In response, Positive Software claims that expansion of district court authority is necessary here, because Positive Software did not discover some of Camiña's alleged misdeeds until after the case had been settled and administratively closed.   Positive Software argues that without the district court's assertion of inherent authority, there would have been no means to redress Camiña's supposed wrongdoing.   That argument, however, ignores at least two other procedures that were available to Positive Software.

First, it could have asked the American Arbitration Association to re-open the proceedings so it could request sanctions from the arbitrator.   See American Arbitration Association, Commercial Arbitration Rule 36, 38 (2009).   Second, it could have relied on the grievance process.   In fact, it did:  Its counsel filed a grievance against Camiña, which was dismissed as lacking just cause.   Contrary to Positive Software's contentions, then, there was no particular need for the district court to expand its inherent authority to prevent misdeeds from falling through the cracks.

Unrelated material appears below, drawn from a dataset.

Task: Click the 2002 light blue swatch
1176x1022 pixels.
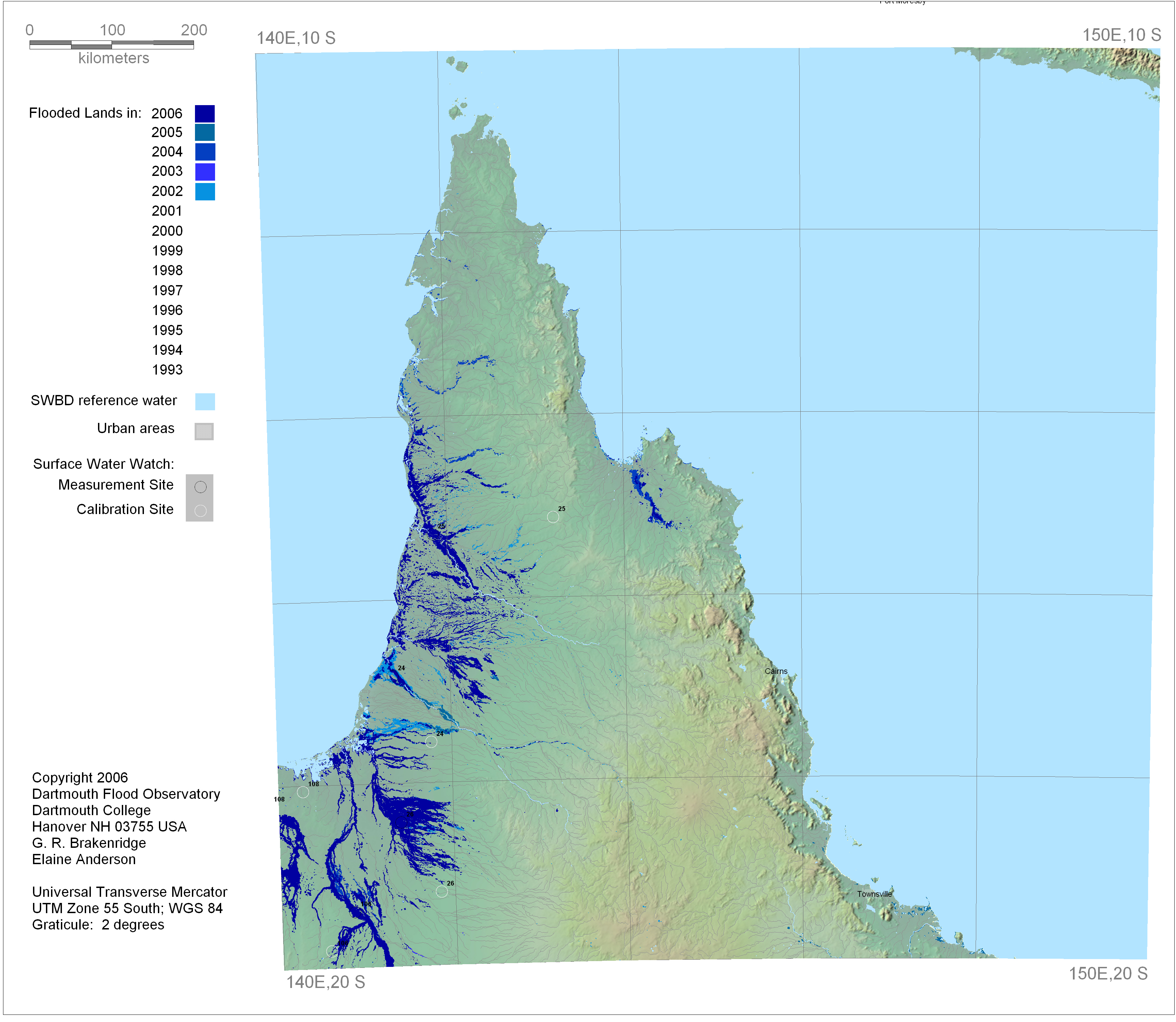Action: click(x=205, y=192)
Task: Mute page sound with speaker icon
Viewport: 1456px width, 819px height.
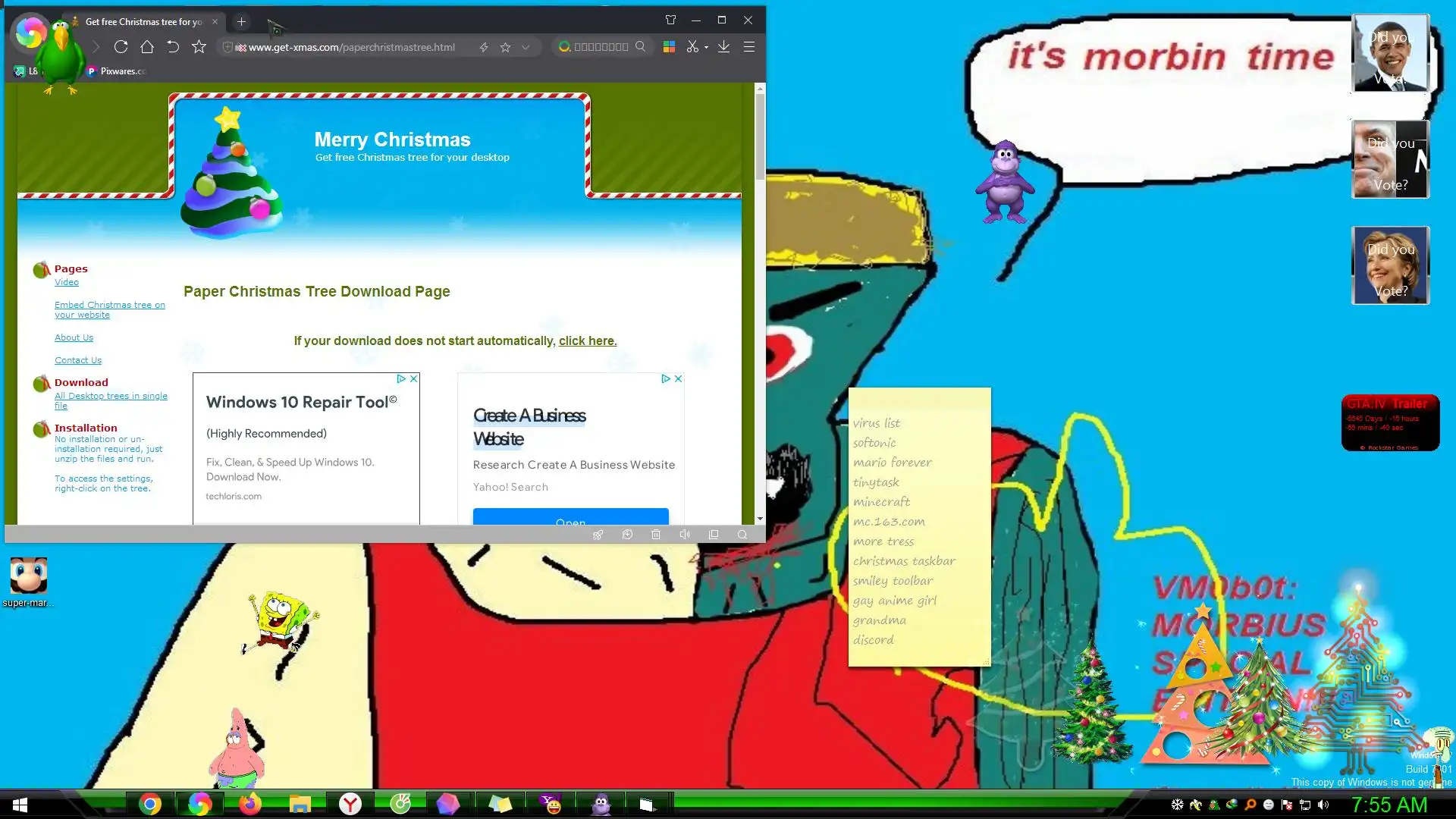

In sum, the district court lacked inherent authority to sanction Camiña for her conduct during arbitration.   That conduct was neither before the district court nor in direct defiance of its orders.   If inherent authority were expanded to cover Camiña's conduct, there would be nothing to prevent courts from inserting themselves into the thicket of arbitrable issues-precisely where they do not belong.   Such an expansion would also threaten the integrity of federal arbitration law in the name of filling a gap that does not exist.   We therefore REVERSE the sanctions2 and REMAND for any further proceedings that may be needed.3


1.   This opinion deals only with traditional arbitration, which is contractual in nature, and not with so-called “judicial” or “court-annexed” arbitration or mediation, which is often compulsory.

2.   We do not condone Camiña's complained-of actions as they are alleged to have occurred.   The clerk is directed to send a copy of this opinion to the Office of the General Counsel of the State Bar of Texas.   We are mindful that the State Bar declined to act on this matter in response to Positive Software's request, and we express no view on whether the State Bar should consider this matter further or, if it does, on what action it should take.   We opine only that the federal courts are without power to issue sanctions under these particular facts.

3.   We apply the correct law to the facts at hand and do not speculate on whether a district court might ever have the power to sanction for conduct in arbitration.   We might have reached a different result but for the district court's specific factual finding that the discovery issues “took place in connection with the arbitration, not in connection with discovery under the Court's supervision pursuant to the Federal Rules of Civil Procedure.”   Here, New Century affirmatively sought the entry of a protective order governing discovery both before the district court and in the arbitration proceedings;  New Century also petitioned the court for sanctions against Positive Software on multiple occasions.   Accordingly, had the alleged conduct arisen in connection with discovery before the district court or the protective order or preliminary injunction, it might have “threaten[ed] the court's own judicial authority or proceedings.”   Maxxam, 523 F.3d at 593, so the court might have been within its inherent authority to sanction Camiña, see NASCO, 894 F.2d at 703.   We express no ultimate view on this hypothetical, which is not before us.